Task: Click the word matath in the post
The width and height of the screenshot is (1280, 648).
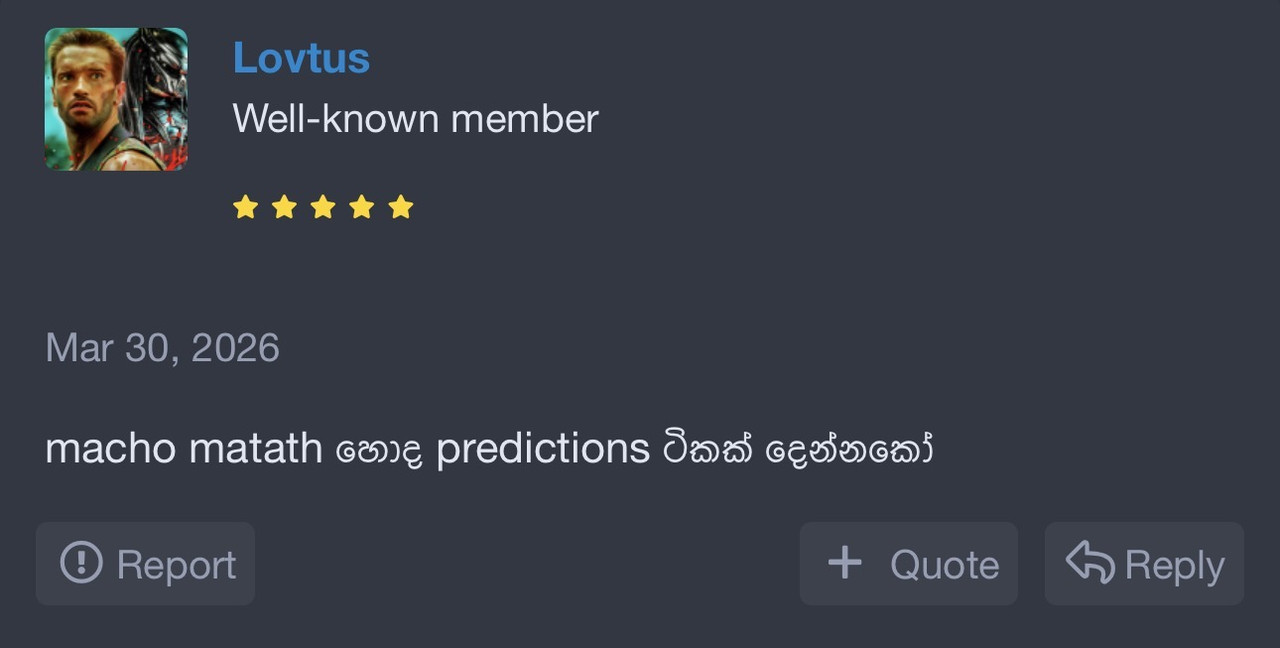Action: click(255, 448)
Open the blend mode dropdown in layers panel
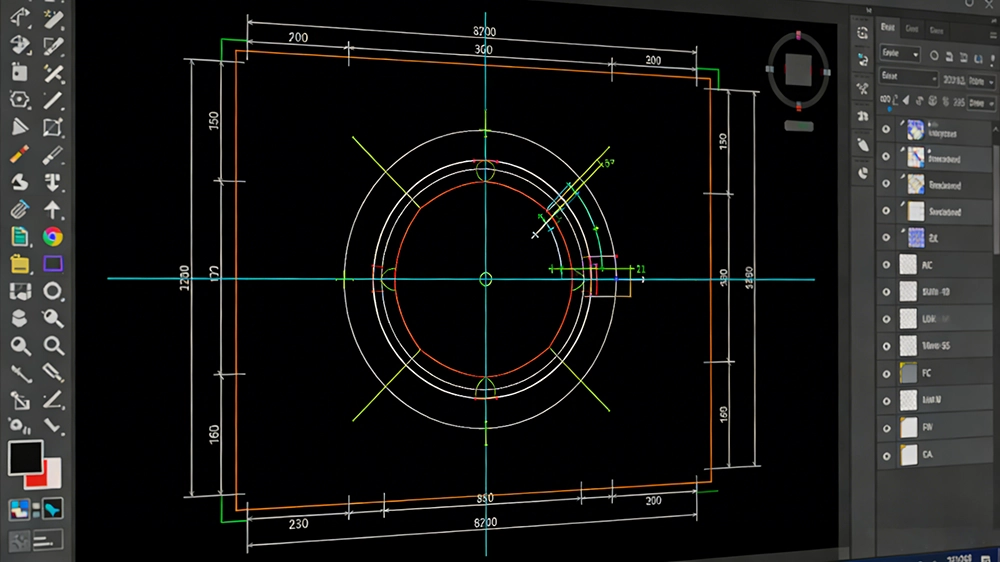 point(908,76)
=======
The response should consist of the entries above, given again exactly and free of pictures.

Task: Click the word matath in the post
The width and height of the screenshot is (1280, 648).
Action: click(255, 448)
Open the blend mode dropdown in layers panel
 point(908,76)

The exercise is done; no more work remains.